Ailelerinize Mukayyet Olun

Ailelerinizi koruyun.
AKP Genel Başkanı olarak mı, Cumhurbaşkanı şapkasıyla mı bilmiyorum, bay Erdoğan, içinde bulunduğumuz yılı “Aile Yılı” ilan etmiş. Geride bıraktığımız yılı “Emekliler Yılı” ilan etmişti, emeklilerin başına gelenler malum.
Zat-ı şahaneleri, ilaveten, esnafın fahiş fiyatların sorumlusu olduğunu iddia etmiş ve bizi boykota davet etmiş. Ahalinin yüzde sekseni zaten mecburi boykot halinde. Erdoğan sayesinde… Erdoğan’ın “aklı” sayesinde. Ve tastamam aynı akıl sayesinde, kalan yüzde yirminin alım gücü, mevcut fiyatlardan şikâyetçi değil. Gelirleri fiyatlardan daha hızlı artan bir kesim var.
Elinin değdiği her şeyi çürüten Erdoğan, her sabah biraz daha yüzsüzleşerek kalkıyor yataktan, orada “Aile Yılı” ilan ederek, burada manasız gösterilerle, “icraat adamı”ymış pozu kesiyor. Bütün ipleri eline topladığından beri iyice rayından çıkmış olan memlekette, nihayet, geldiği nokta bize akıl vermek. Satın almayacak, boykot edecekmişiz. Elektrikten doğalgaza, fiyatını senin belirlediğin her şeyin fiyatı ücretlilerin gelirlerinin sekiz, on katı artarken, bize akıl vermek sana mı düştü?
Akıl verenin aklına bak.
Bizim böyle, “aklı kendine çok gelen”, kendi aklını çok beğenen bir Cumhurbaşkanımız daha olmuştu, hatırlayan hatırlayacaktır: Kenan Evren. Böyle boş beleş konuşur, ahaliye akıl vere vere gezerdi. Onun da etrafında “ne güzel buyurdunuz paşam” diyen aşağılık/satılmış bir sürü vardı. Onun lafına laf eden de soluğu kodeste alırdı. Ama o kâbus bu kadar uzun sürmediydi.
Neyse, siz, siz olun, ailelerinize göz kulak olun. Erdoğan bu, dokunduğu hiçbir şey iflah olmuyor.
Birilerinin “hepimizin adına” her birimizin doğru yerini belirlemesi gerektiği, aksi halde kimsenin yerini bilemeyeceği kanaatine sahipseniz, biri çıkar “o işi ben yaparım ama bana yeterince yetki vermelisiniz” der, sesinizi çıkaramazsınız.

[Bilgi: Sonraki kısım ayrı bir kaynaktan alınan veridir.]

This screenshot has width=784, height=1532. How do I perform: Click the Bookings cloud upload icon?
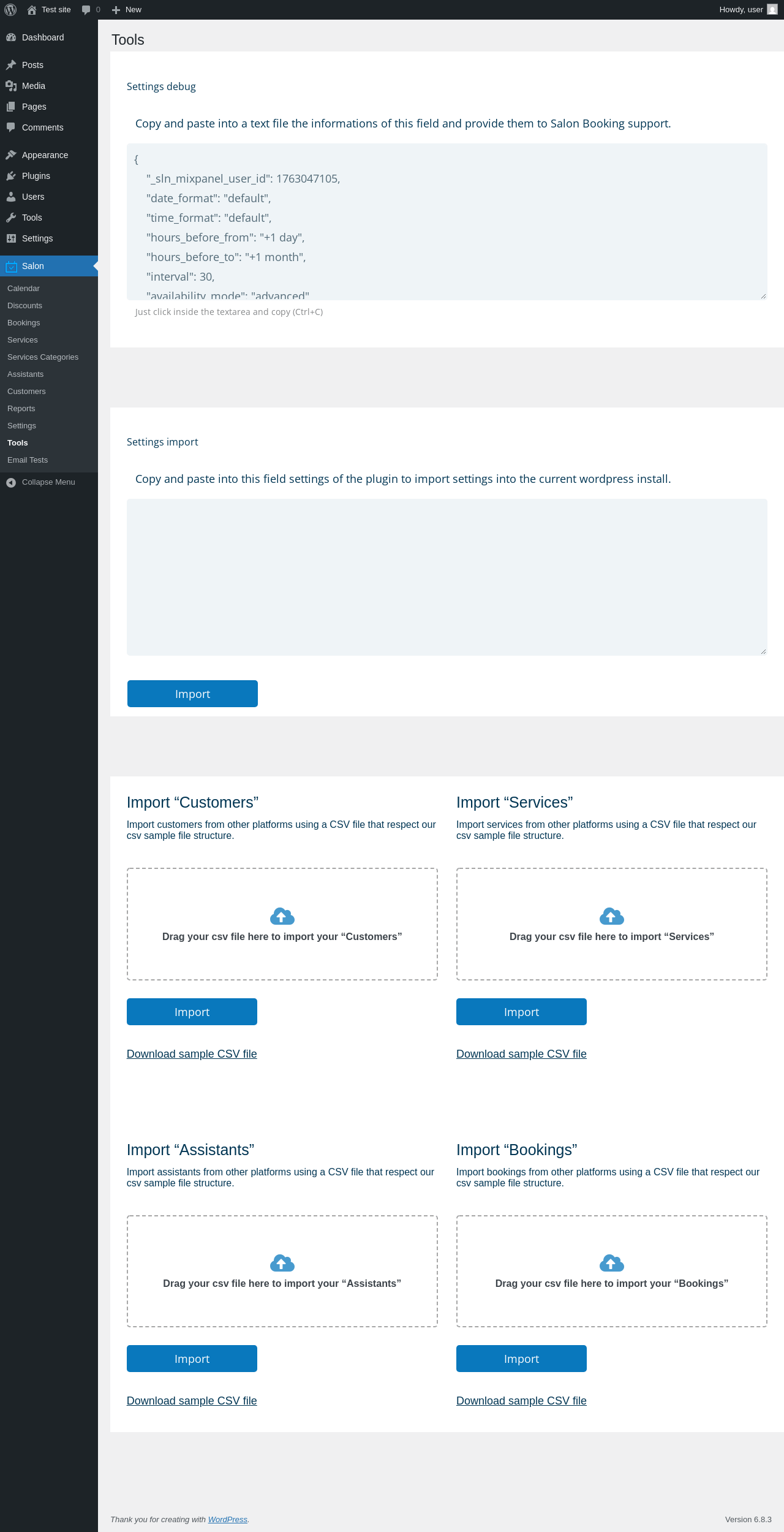click(x=612, y=1263)
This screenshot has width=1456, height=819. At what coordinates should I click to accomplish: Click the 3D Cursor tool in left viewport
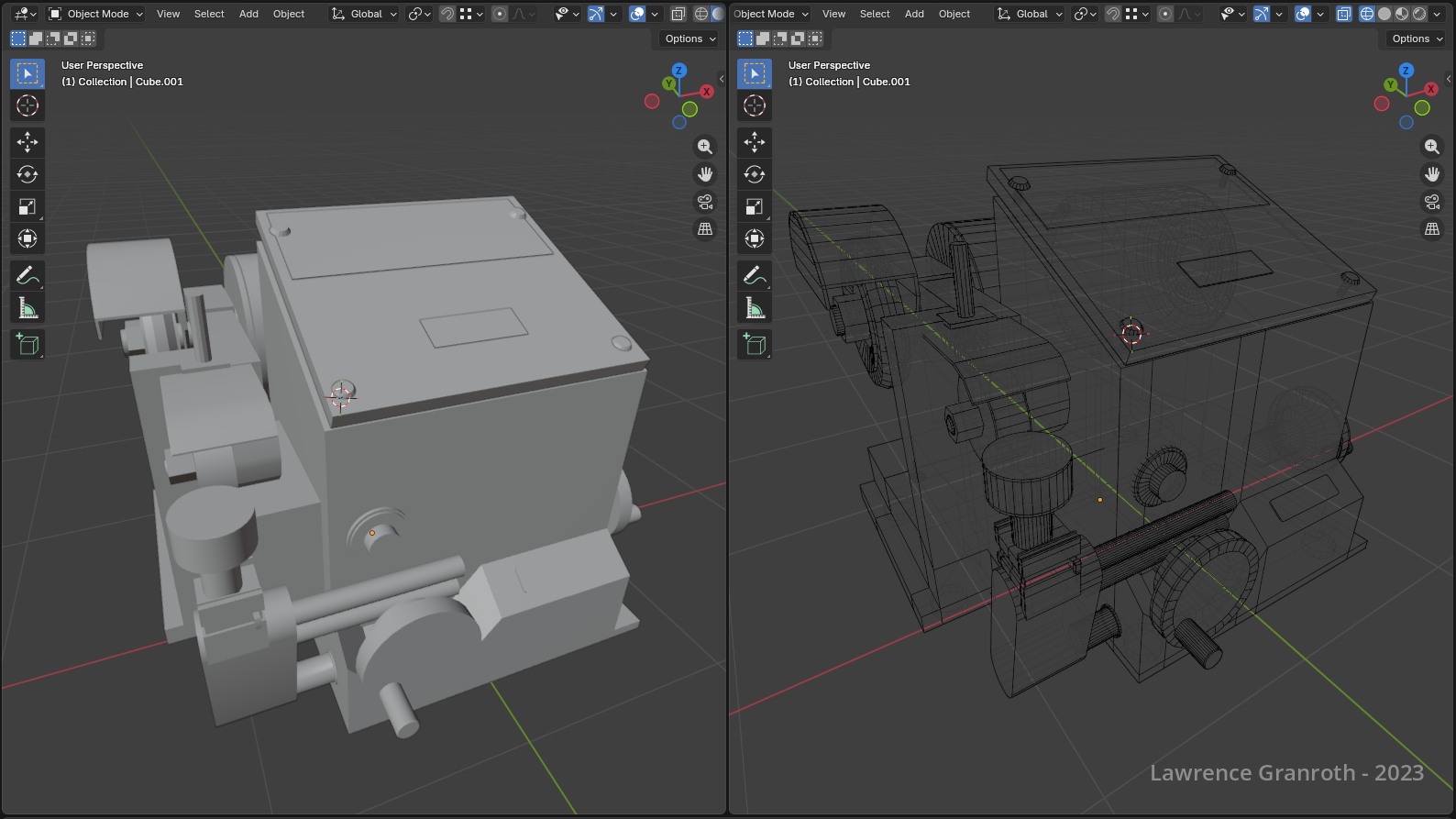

Olsa olsa, “o sen değilsin” itişmesine varır hadise. Yanlış olanın filanca veya falanca “şahıs” veya “kesim” olmadığı, memlekette siyasi mimarinin yanlış olduğu hususunda uzlaşabilirsek, pekala daha mantıklı bir ortam oluşturabiliriz.
ah, bu hep zaten böyle oluyor diyor ya şair, bu sefer uzun sürdü. Neden bu hep böyle olup uzun sürüyor asıl sorulması gereken bu diye söylüyorsunuz hocam. Sadece muhalefet beceriksizliği olmasa gerek. Halka cahil de demiyoruz, tamam. Çünkü neden cahil sorusu da gizleniyor ve matruşka misali nedenler içiçe geçiyor. Matruşkayı açarak ya da açmayarak neden ah bu hep zaten böyle oluyor hocam. “Benim de dediğim olmasın senin de ama hep birlikte buna katlanabileceğimiz bir ortam olsun diyorsunuz” bu bir ütopya mı bu ortama doğru yaklaşabilen ülkeler toplumlar var mı, oldu mu? Nasıl olur da olur?